Can the Flyers Take Advantage of a Rising Salary Cap?

Let’s call a spade a spade- The NHL and its hard salary cap is dumb. Gary Bettman needs all the money possible diverted into his love child the Arizona Coyotes to keep that franchise afloat, and the rest of the league is literally paying for it. After the pandemic forced fans out of arenas, the NHL’s cap has stayed flat for the last few years, and it’s put many teams in some sticky situations. But the flat cap era may be coming to an end sooner rather than later.

The salary cap was originally expected to rise only $1 million this summer and not see a significant increase until 2025, but thanks to the $1.1 billion debt the players owed to the owners coming to an end much sooner than originally anticipated, the cap could rise by as much as $4 million as soon as the summer of 2023. For most teams these days, a bit of breathing room in the salary cap comes as a huge relief as the flat cap has kept many franchises in a strangle hold ever since the pandemic, and the Flyers are no exception.

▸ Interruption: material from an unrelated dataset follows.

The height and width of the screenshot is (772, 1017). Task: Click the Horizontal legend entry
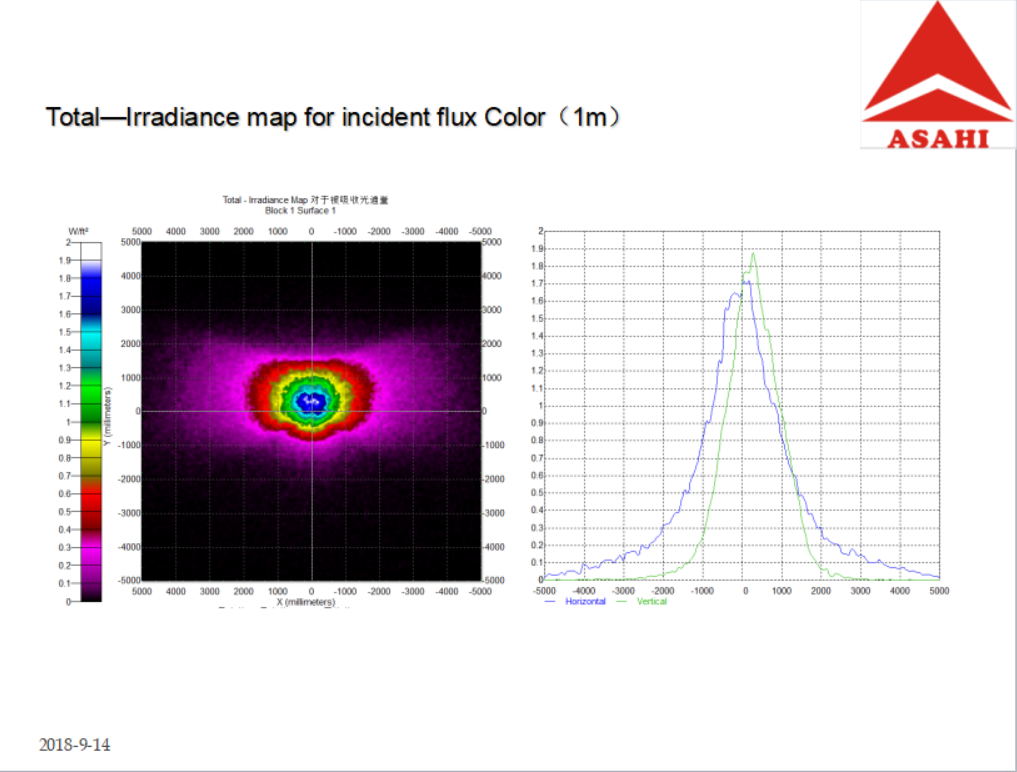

After an offseason when Chuck Fletcher failed to bring in hometown hero Johnny Gaudreau thanks in part to the lack of available cash, if the salary cap does increase this summer, can he actually take advantage of it this time around?

The issue is, $4 million isn’t that big a bonus yet considering the stalled rise for the last three years. The cap hasn’t made a significant jump since the summer of 2019, and has only seen one $1 million bump since. So $4 million isn’t as much of a luxury as it is just enough space for many teams to get their own house in order. We could be a few years away from the cap rising far enough where teams start spending freely again.

For the Flyers, who have very little cash available heading into the 2023 season naturally, especially after they re-signed defenseman Travis Sanheim, $4 million is just enough money to do nothing.

Between Justin Braun, Travis Sanheim and James Van Riemsdyk, the only three notable contracts coming off the books during the 2023 offseason, that equates to $12.6 million. Now, take away $6.2 of that for Sanheim’s extension and they’re left with $6.4 million. Now disperse that amongst Egor Zamula, Noah Cates and Morgan Frost, the three most notable players that need extensions, and even if each gets an even $1 million, that still takes them down to just $3.4 million. Add in a couple random depth players expiring and new ones added, it still evens out to around three and a half million.

Now, add $4 million to that $3.4 million and the Flyers project to sit around $7.5 million. It’s not nothing, especially for a team as thin on talent as the Flyers, but it’s not really enough on its own to make a serious splash.

The 2023 free agency pool is shaping up to be strong, which as of this writing is highlighted by forwards Dylan Larkin and David Pastrnak. If Dylan Larkin, a legitimate bonafide top center, does hit the open market it would be just what the doctor ordered for the Flyers. But given Chuck Fletcher’s horrific handling of the salary cap over the last few years, the Flyers can’t even entertain the idea of sending him a legitimate offer.

Now, they can always try and clear some cap to gather enough funds to make a legitimate pursuit at Larkin, but can they? Theoretically, Kevin Hayes should be expandable if they are looking to add a top center. They could roll with a Larkin-Couturier-Gauthier/Desnoyers trio down the middle next season.

Though if Fletcher balked at the idea of moving James Van Riemsdyk last summer, it doesn’t exactly build a ton of confidence that he would be willing to do whatever it takes to move Hayes, who, at 31 years old is going to have three years left at a $7.1 million cap hit and whose play is hit or miss on a night-to-night basis already.

Does Fletcher pay the price, say, Arizona would ask to eat his contract? Or could he do enough diligence to scope out a team in need of center depth that has a few extra bucks of cap space to play with?

It’s the kind of thing that’s within his job description as GM, but he has an almost nonexistent track record of doing it, and got gun shy especially when it seems to matter most.

Guess it all comes down to how the season ends up turning out for the Flyers. The Torts Effect has worked wonders early on. But considering they’re less than 10 games into the season, there will be plenty of time for things to work themselves out in the wash before the 2023 offseason and that sweet, sweet $4 million bump rolls around.